Susan Gillman and Alys Eve Weinbaum, eds. Next to the Color Line: Gender, Sexuality, and W.E.B. Du Bois. University of Minnesota Press, 2007.
1 Editors Susan Gillman and Alys Eve Weinbaum have assembled a collection of remarkable essays which enact a "politics of juxtaposition" defined as "a reading practice that deals with the unspoken, disrupted, or unfinished synergies that emerge among and between parts as often as with manifest content and stated import of the text" (8). This is a concept which they derive from Du Bois's own positioning of the question of gender "next to the color line." They argue that, in framing the two questions as adjacent, Du Bois at once connects them and insists on their discreteness. From this fluid image the authors derive a critical methodology that also informs their organization of the essays. The essays presented herein are clustered by categories of analysis that foster complex perspectives on the man and his work.
2 The first three chapters, Vilashini Cooppan's "Move on Down the Line: Domestic Science, Transnational Politics, and Gendered Allegory in Du Bois," Joy James's "Profeminism and Gender Elites: W.E.B. Du Bois, Anna Julia Cooper and Ida B. Wells-Barnett" and Alys Eve Weinbaum's "Interracial Romance and Black Internationalism," are unified by their use of Du Bois's fiction as a touchstone for examining his political vision. Paying particular attention to the allegorical representations of women in The Souls of Black Folk, Dark Princess and Darkwater, Cooppan argues that Du Bois's interstitial notions of race, nation, theory and politics are all enabled by his fixed notions of gender which provide the ground against which the limitations of any fixed notion of these categories are exposed. That is, the women who people his texts are "persons whose conditions of existence constitute a critique of those systems" which formulate the definitions of racial and national belonging he seeks to explode (53).
3 Taking a rather harder line than Cooppan, James's reprinted essay is concerned with reading his fictionalized depictions of black women against contemporaneous figures like Anna Julia Cooper and Ida B. Wells who do not appear in his works either as actual figures or even as the bases for depictions that move beyond "the icon of black female martyr or noble sufferer" (75). The absence of any direct mention of these or several other politically active women represents a contradictory feminist practice. Ultimately, according to James, these erasures have the effect of normalizing the African-American male as the architects of black liberation, and "diminish[es] his gender progressivism" (70).

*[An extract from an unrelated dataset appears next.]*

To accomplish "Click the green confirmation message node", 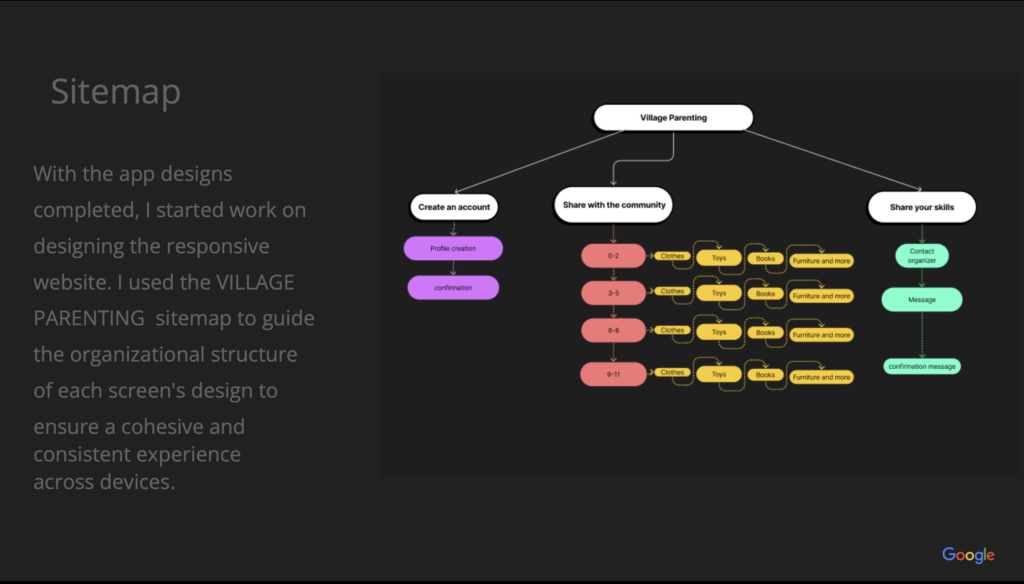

4 Finally, Weinbaum's chapter undertakes to reveal a "heretofore unacknowledged rhetorical detail" of Du Bois's work — the degree to which racial propaganda is predicated on interracial romance in his work. Through extended examinations of Darkwater and Dark Princess, Weinbaum demonstrates how Du Bois uses the form and the theme of romance "as a form of propaganda that conjures a black internationalist response to both U.S. racism and Euro-American Imperialism" and how this strategy inadvertently reproduces a kind of racial essentialism and heteronormativity at both national and international levels (101). The value of Du Bois's use of the trope of romance, despite the limitations she identifies, is that his fictional representations allow him to represent the relationship between democracy and the social choices (including interracial marriage) available to citizens, which his non-fiction writing could only hint at.
5 While the next three chapters also engage Du Bois's fiction to a large extent, they are keyed to Du Bois's understanding of history. In "Late Romance" Brent Hayes Edwards traces "The World of Color" from its initial essay form to the novel form that constitutes the last installment of the Black Flame trilogy. He argues that a certain formal dialecticism — expressed in Du Bois' habit of "afterthought" — structures individual works and may be identified in his complete body of works. This dialecticism, according to Hayes, leads Du Bois to privilege the form of the romance in his later works because its "categorical instability" offers a mode of communication well suited to the task of "track[ing] the many-sided connection between capitalism and the modalities of race" (134).